• _WHAT YOU SHOULD DO_
Within the records below, find each line that holds the string "will", then copy it.

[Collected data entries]

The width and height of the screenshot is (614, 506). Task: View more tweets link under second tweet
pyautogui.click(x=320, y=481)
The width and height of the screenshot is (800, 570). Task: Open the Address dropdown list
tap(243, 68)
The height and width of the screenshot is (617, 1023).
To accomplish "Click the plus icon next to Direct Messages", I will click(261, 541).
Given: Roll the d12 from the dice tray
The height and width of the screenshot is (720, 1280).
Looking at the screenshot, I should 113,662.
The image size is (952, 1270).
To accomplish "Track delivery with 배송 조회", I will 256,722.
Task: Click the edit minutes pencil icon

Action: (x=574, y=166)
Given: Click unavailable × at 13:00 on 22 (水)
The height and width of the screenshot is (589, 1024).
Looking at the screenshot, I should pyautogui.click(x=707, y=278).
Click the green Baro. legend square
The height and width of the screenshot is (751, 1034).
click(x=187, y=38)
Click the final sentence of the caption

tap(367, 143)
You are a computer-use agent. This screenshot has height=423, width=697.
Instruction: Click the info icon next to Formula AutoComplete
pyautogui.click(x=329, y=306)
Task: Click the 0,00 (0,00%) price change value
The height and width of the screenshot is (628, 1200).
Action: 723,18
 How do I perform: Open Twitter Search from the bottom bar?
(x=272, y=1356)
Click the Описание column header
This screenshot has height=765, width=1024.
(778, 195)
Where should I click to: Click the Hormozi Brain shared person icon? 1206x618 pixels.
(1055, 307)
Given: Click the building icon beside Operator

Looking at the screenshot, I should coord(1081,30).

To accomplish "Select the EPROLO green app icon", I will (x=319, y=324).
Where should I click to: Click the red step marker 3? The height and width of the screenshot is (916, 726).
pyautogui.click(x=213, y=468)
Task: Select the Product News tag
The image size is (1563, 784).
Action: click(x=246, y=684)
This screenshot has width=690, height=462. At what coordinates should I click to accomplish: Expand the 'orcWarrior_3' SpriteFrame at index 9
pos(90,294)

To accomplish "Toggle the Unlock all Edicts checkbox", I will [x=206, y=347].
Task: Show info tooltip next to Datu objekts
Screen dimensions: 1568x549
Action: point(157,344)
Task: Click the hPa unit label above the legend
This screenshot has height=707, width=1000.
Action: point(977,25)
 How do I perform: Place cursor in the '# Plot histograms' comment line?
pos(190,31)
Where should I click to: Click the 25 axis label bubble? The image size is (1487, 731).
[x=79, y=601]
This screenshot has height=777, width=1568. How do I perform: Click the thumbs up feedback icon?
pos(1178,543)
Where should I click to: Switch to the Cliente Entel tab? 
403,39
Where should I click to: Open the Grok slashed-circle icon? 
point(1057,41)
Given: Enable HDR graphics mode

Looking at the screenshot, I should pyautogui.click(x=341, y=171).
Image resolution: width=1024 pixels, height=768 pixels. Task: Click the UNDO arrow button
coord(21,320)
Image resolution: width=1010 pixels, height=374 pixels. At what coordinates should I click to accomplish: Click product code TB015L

• _RESPONSE AREA_
To accomplish "Click the plus icon next to Direct Messages", I will click(261, 541).
To accomplish "Track delivery with 배송 조회", I will 256,722.
To accomplish "Select the EPROLO green app icon", I will (x=319, y=324).
To accomplish "Toggle the Unlock all Edicts checkbox", I will [x=206, y=347].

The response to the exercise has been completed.